▶ _SECCIÓN DE TEXTO_:
..............................
A eso se sumó un factor externo que nadie había anticipado: el conflicto en el Estrecho de Ormuz disparó el precio internacional del petróleo y empujó la inflación de marzo al 3,4%, cuando la mayoría de las estimaciones privadas esperaba un número más cercano al 2,6%.

¿Error de cálculo o decisión estratégica?

Martín Epstein, politólogo e investigador del Centro CEPA, plantea que la explicación de la meta tiene dos capas. La primera es técnica: el Gobierno subestimó la dinámica inflacionaria de la segunda mitad de 2025, cuando la inflación mensual fue subiendo consistentemente mes a mes desde mayo. Con esa tendencia a la vista, igual presentó en septiembre un proyecto de presupuesto que proyectaba una inflación del 10% anual para 2026. “Era demasiado alejado de un número razonable”, dice Epstein.

La segunda explicación es política. Para Epstein, una meta de inflación baja en el Presupuesto cumple dos funciones simultáneas: anclar expectativas —mandar una señal a los mercados y a la sociedad de que los precios van hacia abajo— y, al mismo tiempo, generar margen de discrecionalidad para el Ejecutivo.

“En la medida en que planteas una inflación del 10% y ajustas partidas en función de esa expectativa, toda inflación que te quede por arriba le da mayor margen de discrecionalidad al gobierno para asignar, reasignar y ajustar partidas a lo largo de la ejecución presupuestaria”, explica.

No es la primera vez que ocurre algo similar en Argentina. Epstein recuerda que el gobierno de Macri presentó un presupuesto con una inflación prevista del 10% —más o menos dos puntos— y terminó con más de 40%. “Los presupuestos tienen un margen de error muy alto”, reconoce. Pero en este caso, agrega, ese margen de error también es margen de poder.

Qué se licúa y qué queda a salvo

La pregunta concreta es cuáles son las partidas que sienten el golpe cuando la inflación real duplica o triplica la proyectada. La respuesta, según Epstein, depende de si están o no atadas a algún índice.

Las jubilaciones, por ejemplo, se actualizan mediante la fórmula de movilidad, que sigue con rezago la evolución del IPC. Eso las protege parcialmente del desfasaje, aunque el bono fijo de 70.000 pesos argentinos (hoy 50 dólares) —congelado desde hace dos años— sigue perdiendo valor mes a mes sin ningún ajuste inflacionario.

Donde el problema es más serio es en las partidas que no tienen indexación automática: los fondos transferidos a las provincias, los presupuestos de los organismos descentralizados, el financiamiento universitario, los salarios de la administración pública. En todos esos casos, la diferencia entre la inflación proyectada y la real opera como un ajuste encubierto, una licuación silenciosa de recursos. “Cuanto más fuerte sea la brecha entre la inflación prevista y la inflación que se dé finalmente al cierre de diciembre, mayor licuación vamos a tener”, señala Epstein.
..............................
[Datos recopilados]
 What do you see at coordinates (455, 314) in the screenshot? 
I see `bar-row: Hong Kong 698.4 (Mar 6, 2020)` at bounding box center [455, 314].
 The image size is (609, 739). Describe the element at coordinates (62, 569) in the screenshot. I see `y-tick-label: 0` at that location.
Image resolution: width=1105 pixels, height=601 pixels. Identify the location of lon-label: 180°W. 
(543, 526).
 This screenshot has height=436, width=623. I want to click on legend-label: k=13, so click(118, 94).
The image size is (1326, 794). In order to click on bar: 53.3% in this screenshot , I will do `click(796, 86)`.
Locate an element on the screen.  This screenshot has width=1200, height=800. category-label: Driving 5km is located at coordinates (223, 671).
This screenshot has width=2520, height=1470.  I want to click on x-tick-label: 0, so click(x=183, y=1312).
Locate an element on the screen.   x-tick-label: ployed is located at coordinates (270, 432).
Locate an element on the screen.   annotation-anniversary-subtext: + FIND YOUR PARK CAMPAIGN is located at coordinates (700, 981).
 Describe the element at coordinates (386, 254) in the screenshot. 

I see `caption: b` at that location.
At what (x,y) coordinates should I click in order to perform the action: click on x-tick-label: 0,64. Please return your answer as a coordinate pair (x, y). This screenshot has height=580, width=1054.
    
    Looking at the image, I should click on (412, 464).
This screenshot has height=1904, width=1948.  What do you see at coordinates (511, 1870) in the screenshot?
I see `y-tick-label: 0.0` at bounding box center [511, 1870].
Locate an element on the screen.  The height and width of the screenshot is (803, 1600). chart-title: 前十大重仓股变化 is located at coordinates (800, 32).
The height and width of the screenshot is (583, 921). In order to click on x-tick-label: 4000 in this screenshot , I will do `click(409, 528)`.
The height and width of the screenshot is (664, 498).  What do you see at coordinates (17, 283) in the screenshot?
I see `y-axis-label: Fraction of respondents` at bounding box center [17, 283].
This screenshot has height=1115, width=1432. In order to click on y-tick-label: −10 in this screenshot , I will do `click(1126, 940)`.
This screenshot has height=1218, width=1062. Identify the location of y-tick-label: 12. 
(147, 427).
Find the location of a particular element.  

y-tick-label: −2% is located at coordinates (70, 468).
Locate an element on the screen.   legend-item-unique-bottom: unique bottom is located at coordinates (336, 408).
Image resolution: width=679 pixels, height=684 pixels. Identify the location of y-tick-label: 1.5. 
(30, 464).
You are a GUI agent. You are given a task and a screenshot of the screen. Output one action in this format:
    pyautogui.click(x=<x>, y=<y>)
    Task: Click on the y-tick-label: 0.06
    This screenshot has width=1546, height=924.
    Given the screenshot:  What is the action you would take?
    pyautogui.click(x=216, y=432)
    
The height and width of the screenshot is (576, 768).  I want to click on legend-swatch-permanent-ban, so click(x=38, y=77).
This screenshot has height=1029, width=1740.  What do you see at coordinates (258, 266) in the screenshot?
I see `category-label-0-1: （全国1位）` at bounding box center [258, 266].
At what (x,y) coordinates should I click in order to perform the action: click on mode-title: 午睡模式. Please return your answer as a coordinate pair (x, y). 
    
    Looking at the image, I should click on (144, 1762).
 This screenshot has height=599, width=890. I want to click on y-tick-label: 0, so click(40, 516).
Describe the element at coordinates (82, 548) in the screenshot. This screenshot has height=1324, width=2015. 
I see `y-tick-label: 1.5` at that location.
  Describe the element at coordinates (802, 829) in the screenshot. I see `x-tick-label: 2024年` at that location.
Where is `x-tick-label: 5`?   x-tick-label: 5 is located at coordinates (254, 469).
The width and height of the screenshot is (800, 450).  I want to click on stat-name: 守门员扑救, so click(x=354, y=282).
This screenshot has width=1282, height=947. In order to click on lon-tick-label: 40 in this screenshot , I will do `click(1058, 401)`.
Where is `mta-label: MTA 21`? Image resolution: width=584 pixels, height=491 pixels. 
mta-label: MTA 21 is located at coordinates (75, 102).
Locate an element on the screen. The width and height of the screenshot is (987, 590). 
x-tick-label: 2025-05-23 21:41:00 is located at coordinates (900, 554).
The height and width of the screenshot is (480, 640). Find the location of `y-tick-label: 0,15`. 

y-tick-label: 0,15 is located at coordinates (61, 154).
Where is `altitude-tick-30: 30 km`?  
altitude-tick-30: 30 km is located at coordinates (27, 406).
..............................
▶ _TAREAS REQUERIDAS_:
1. ¿Coinciden las afirmaciones (a), (b) y (c) con el texto sobre la inflación y el Presupuesto? Responda sí o no a cada una y cite textualmente las palabras que lo deciden.
(a) El proyecto de presupuesto presentado en septiembre proyectaba una inflación del 10% anual para 2026.
(b) El bono fijo de las jubilaciones se ajusta cada mes según la inflación.
(c) La inflación de marzo fue del 2,6%.
2. Prolongue el texto sobre la inflación y el Presupuesto a partir de su última oración.
El material es independiente del texto y no guarda relación con él.

▶ _RESPUESTAS DEL EJERCICIO_:
1.
(a) Sí: "presentó en septiembre un proyecto de presupuesto que proyectaba una inflación del 10% anual para 2026".
(b) No: "congelado desde hace dos años— sigue perdiendo valor mes a mes sin ningún ajuste inflacionario".
(c) No: "empujó la inflación de marzo al 3,4%, cuando la mayoría de las estimaciones privadas esperaba un número más cercano al 2,6%".

2.
Montagu agrega otra dimensión: el impacto sobre el ingreso disponible de las familias. El ajuste de tarifas de servicios públicos, combinado con la indexación de múltiples precios de la canasta básica, está comprimiendo el poder de compra en todos los deciles de ingresos —no solo en los más bajos. Parte de esa caída, dice, se está canalizando hacia el endeudamiento de las familias y hacia una mora bancaria que ya está alcanzando niveles récord.

El segundo semestre, en el aire

Con una inflación acumulada de 12,3% al cierre de abril y sin ningún mecanismo previsto en el Presupuesto para actualizar las partidas en función del nuevo escenario, el segundo semestre se presenta con dos problemas superpuestos.

El primero es aritmético: si la inflación anual termina en torno al 30% o 35% —como sugieren las estimaciones privadas— y el Presupuesto ajustó el gasto en un 8% o 10%, el recorte real de las partidas será brutal, aunque en términos nominales no parezca.

El segundo es político. En los últimos días ya se registraron recortes abruptos en distintas áreas de la administración, incluso con un presupuesto que contemplaba una inflación mínima. La pregunta que se abre de cara a los próximos meses, según Epstein, es hasta cuánto la sociedad tolera ese nivel de ajuste. Y si el equilibrio fiscal —el objetivo central que el Gobierno no quiere resignar— puede sostenerse en un contexto donde la recaudación lleva nueve o diez meses de contracción real.